While visiting Disneyland, visitors young and old alike will stock up on cute Disney goods (it is de riguer to have a cute character - usually just one - hanging off your bag in high-school - or even university - see picture). Thus, the whole cute character boom lasts far longer in Japan age-wise and Japanese young adults can strike their Western counterparts as immature and even childish. This is indeed the essential meaning of the Japanese word kawaii which though usually translated as "cute" is rather different from its English equivalent. Sharon Kinsella, in a superb chapter entitled "Cuties in Japan" (1995), defines kawaii as "sweet, adorable, innocent, pure, simple, genuine, gentle, vulnerable, weak, and inexperienced." For her, the Japanese kawaii movement represents a rebellion against or escape from the responsibilities and obligations of adulthood, immersion in a pre-social world that is nothing less than a rejection of Japanese society itself.

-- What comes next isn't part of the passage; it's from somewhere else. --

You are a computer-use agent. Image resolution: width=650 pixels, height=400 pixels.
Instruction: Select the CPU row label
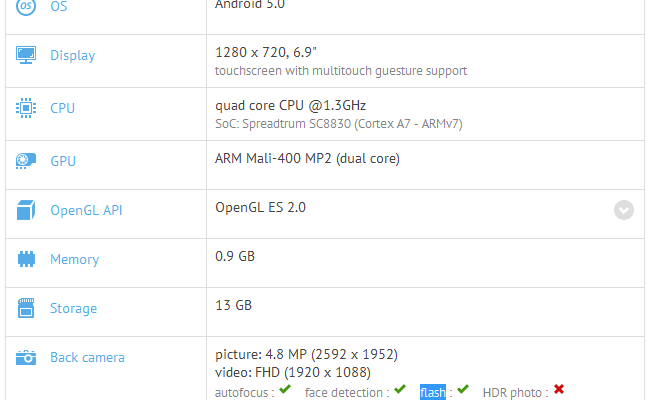coord(62,108)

The word kawaii first emerged in the 1970s but only reached what Kinsella calls its"peak of saccharine intensity" in the early 1980s - exactly when Disneyland opened. On reflection, Disney is the perfect match for Japanese with its emphasis on (a) cute and (b) customer service. Since Steam Boat Willy in 1928, Disney films have been adored in Japan, perhaps even more so than in America (though as Kinsella points out "Disney cute" tends to romanticise an ideal rural pre-industrial society rather than childhood per se). In fact Japanese comics (manga) - which are read by young and old alike - drew inspiration from Disney: Osamu Tezuka, the "god" of Japanese manga and the father of the cute big-eyed style characteristic of many manga today was strongly influenced by Walt Disney.

In recent years though, competition has emerged for Disneyland, competition which suggests that cute (Minions and Hello Kitty aside) is no longer indispensable for attracting a Japanese audience. Universal Studios Japan (USJ) opened in Osaka in 2001 and topped 100 million visitors by 2012, even before the Wizarding World of Harry Potter opened in 2014. A look at the Global Attractions Attendance Report for 2016 shows USJ catching up fast and now sitting at number 4 in the worldwide ranking with an annual attendance of 13.9 million, sandwiched between Tokyo Disneyland at number 3 (16 million annual visitors) and Tokyo DisneySea (13.6 million). Is kawaii culture fading? Are Japanese youth ready to re-embrace adulthood? If the queen of kawaii, Kyary Pamyu Pamyu, is anything to go by, the answer is yes: Kyary recently dyed her hair black and started wearing natural make-up leaving fans asking whether she had grown up and journalists speculating that the era of Harajuku kawaii Lolita fashion was finally over.